Is there support for other people experiencing similar challenges?
I run a support group once a month called ‘Friends of Hair’ for anyone experiencing hair loss. Regardless of people’s gender, hair loss can be a devastating confidence knock. The group provides a safe and comfortable environment, where people can discuss their experiences and get support.
How do you promote body positivity?
I use my social media to champion positive body images. Since I set up an Instagram page, I’ve got over 1,000 followers and I’ve also created a blog and website. Many people have found my story and platforms really inspiring – I’ve had messages from Cornwall to America commenting on how I’ve helped transform people’s confidence.
Being different is ok and that’s a message I’m truly passionate about. Social media can often make girls feel as if they’re not good enough, so it is incredibly important for me to show them that it’s good to be unique through posting photos without my hair.
What challenges have you faced?
Attending college as a mature student with no hair was really intimidating. I made sure to change my wig every week so the students got used to seeing different colours and styles. One student told me how nice my hair was – she was so surprised when I told her it was a wig! It was really nice to break the ice and talk openly about my alopecia.

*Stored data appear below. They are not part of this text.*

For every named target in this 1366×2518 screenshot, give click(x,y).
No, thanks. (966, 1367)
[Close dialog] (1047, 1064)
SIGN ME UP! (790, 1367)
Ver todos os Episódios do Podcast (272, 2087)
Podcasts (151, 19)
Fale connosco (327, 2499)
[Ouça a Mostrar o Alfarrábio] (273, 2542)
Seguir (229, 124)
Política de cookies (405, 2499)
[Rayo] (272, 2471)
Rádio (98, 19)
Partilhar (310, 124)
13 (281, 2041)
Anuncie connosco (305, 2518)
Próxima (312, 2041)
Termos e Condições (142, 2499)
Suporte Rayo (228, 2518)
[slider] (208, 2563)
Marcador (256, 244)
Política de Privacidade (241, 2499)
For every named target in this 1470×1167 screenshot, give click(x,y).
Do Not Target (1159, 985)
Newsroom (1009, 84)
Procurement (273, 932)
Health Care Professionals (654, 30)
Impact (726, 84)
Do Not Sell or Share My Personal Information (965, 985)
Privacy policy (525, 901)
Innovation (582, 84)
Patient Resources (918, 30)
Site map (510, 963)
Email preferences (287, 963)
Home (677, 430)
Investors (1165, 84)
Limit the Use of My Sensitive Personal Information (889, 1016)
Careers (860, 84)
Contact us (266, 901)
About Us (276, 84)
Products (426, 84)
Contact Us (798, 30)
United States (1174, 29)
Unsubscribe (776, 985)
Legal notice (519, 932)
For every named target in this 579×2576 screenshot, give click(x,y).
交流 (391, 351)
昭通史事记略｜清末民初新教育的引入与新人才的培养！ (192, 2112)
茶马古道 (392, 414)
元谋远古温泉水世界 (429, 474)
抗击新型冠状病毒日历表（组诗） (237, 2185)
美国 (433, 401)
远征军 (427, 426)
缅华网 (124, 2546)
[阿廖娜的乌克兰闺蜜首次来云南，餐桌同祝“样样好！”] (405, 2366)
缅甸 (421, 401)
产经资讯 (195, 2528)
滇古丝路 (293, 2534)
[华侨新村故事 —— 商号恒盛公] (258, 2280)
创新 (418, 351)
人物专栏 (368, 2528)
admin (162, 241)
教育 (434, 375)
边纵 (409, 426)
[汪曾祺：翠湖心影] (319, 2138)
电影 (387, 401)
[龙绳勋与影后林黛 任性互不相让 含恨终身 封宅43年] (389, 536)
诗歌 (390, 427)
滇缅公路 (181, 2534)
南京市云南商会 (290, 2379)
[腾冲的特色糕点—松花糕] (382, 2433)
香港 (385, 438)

I’m a real advocate of mental health and having alopecia can really affect anxiety levels. It’s important to keep positive and work for something you feel passionate about. It’s great to see so much mental health support within the college.
How does it feel knowing you’ve helped others?
I really like it. I’m trying to spread the word and I really enjoy helping people feel good about themselves. I felt so rubbish for so long at the early stages of alopecia that I wouldn’t want other people to feel like that and I am doing everything I can to empower people.